Estudo para a porta do sacrário da igreja do Loreto em Lisboa
Autor Augusto Rodrigues
Memórias de um artista em fim de obra
Há fragmentos seus dispersos pelas paredes
desse lugar que autorizava que ele se retalhasse.
É ali que ele se vende em pequenos belos
cadáveres que já tiveram espírito, que já tiveram mãos.
É daqueles que já foram jovens,
que pertenceram ao enorme "bando" dos anos sessenta.
Drogou-se com o maravilhoso Português Suave
ou com o carismático Três Vintes
que comprava dose a dose no quiosque do fim da rua
da escola onde fingia que estudava,
foi ali que aprendeu a retalhar-se com arte.
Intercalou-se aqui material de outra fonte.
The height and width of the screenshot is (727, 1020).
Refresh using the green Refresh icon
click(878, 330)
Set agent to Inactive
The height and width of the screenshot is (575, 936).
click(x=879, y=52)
É um sobrevivente das sentenças justas do Mário Castrim
renascido timidamente mais de cinquenta anos depois.
Sempre teve tendência para andar de braço dado
com ninguém e ser amigo ausente de poetas e pintores
de quem guarda memórias inteiras
num sombrio armazém
onde só entram os seus iguais, ou seja, ninguém.
Sente-se uma ilha sem arquipélago,
uma oitava de um velho piano,
um pássaro pousado num quintal da cidade.
Não sorri
porque exige respeito ou
porque já está morto.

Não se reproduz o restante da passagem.